[Задание A] Объясните по тексту о рассказе «Душечка», почему Чехов добавил в историю героини любовь к чужому ребенку, которой не было в эскизе.
[Задание B] За кого, согласно эскизу «Душечки», вышла замуж героиня после артиста?
[Задание C] Допишите рассуждение о Чехове и рассказе «Душечка», начав сразу после последнего предложения текста.

В своих личных суждениях о людях и событиях, высказанных в письмах или предварительных набросках, Чехов бывает жестче и определеннее, чем в законченных художественных произведениях, где им владеет интуиция. Сравним, например, первый эскиз рассказа «Душечка» в записной книжке с готовым рассказом. Эскиз выглядит откровенно сатирическим, беспощадным к героине, существу безликому, пустотелому: была женой артиста – любила театр, потом вышла за кондитера – полюбила варить варенье, а театр запрезирала (С., 17, 33). Этот мотив – заполнение внутренней пустоты интересами очередного мужа – в рассказе сохранен. Но, работая над ним, начиная думать и чувствовать в духе своей героини, писатель вчувствовался в нее глубже и понял, что, как растение увядает без влаги, так она не может жить без любви к другому человеческому существу, и это движет ее поступками. Он дополнил историю душечки любовью к ребенку – чужому ребенку, – в эскизе этого не было. И образ стал жизненно-объемным: женщина не презренная и не идеальная, а вот такая, какая она есть, – живая.

[Материал]

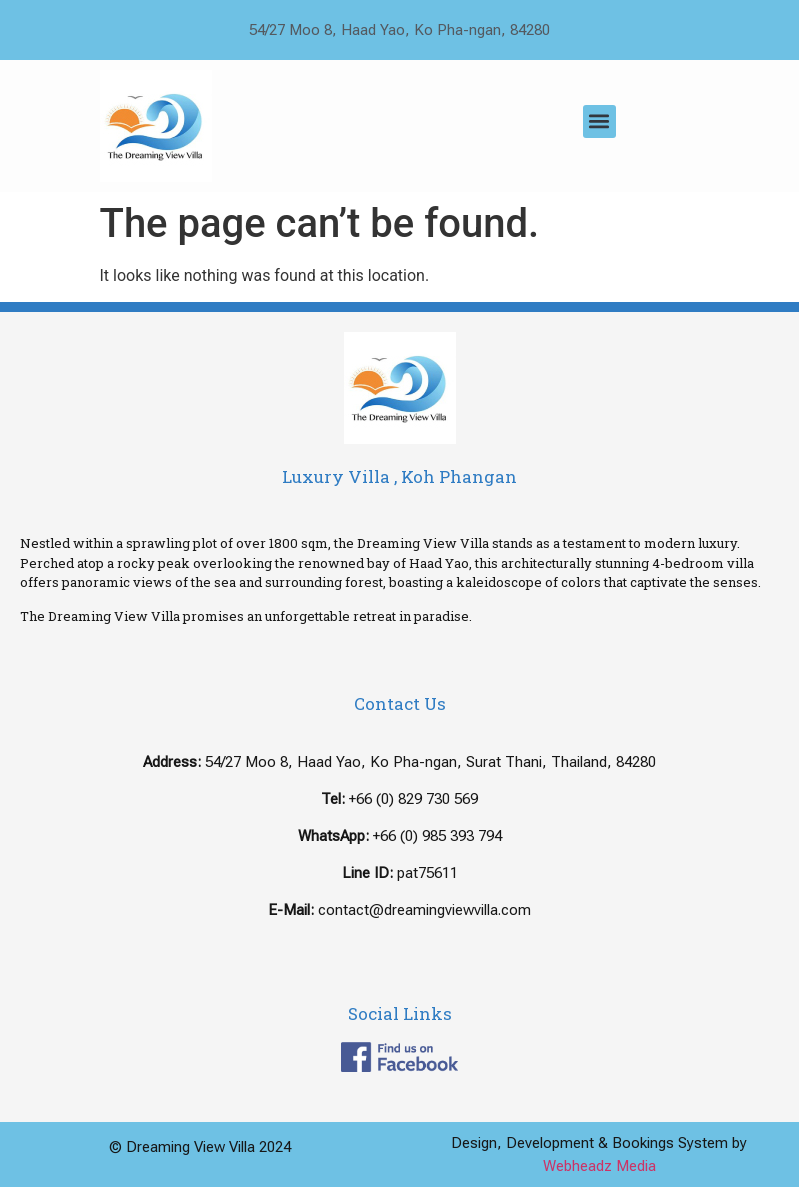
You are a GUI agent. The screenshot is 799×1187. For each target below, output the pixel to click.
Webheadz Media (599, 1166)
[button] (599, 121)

[Ответ A] Работая над рассказом, Чехов стал думать и чувствовать в духе героини и понял, что она не может жить без любви к другому человеческому существу, как растение увядает без влаги. Эта потребность движет ее поступками, поэтому писатель дополнил историю любовью к ребенку. Благодаря этому образ стал жизненно-объемным: героиня не презренная и не идеальная, а живая.

[Ответ B] За кондитера.

[Ответ C]
Когда Чехов-художник всматривается в человека вплотную, пристально, он почти всегда открывает в нем, даже если это человек падший и темный, что-то достойное если не оправдания, то сострадания. Даже какой-нибудь унтер Пришибеев вызывает не одно омерзение, а более сложное чувство с примесью жалости. КС. Станиславский, разрабатывавший свою систему под влиянием чеховской драматургии, советовал актерам: «Когда играешь злого, ищи, где он добрый»[15]. Вероятно и обратное: изображая доброго, замечай и его слабости. Всецело отрицательные и безусловно положительные герои в произведениях Чехова встречаются редко – они редки и в жизни. В большинстве случаев человеческая натура являет сложную амальгаму добра h зла, с преобладанием того или другого.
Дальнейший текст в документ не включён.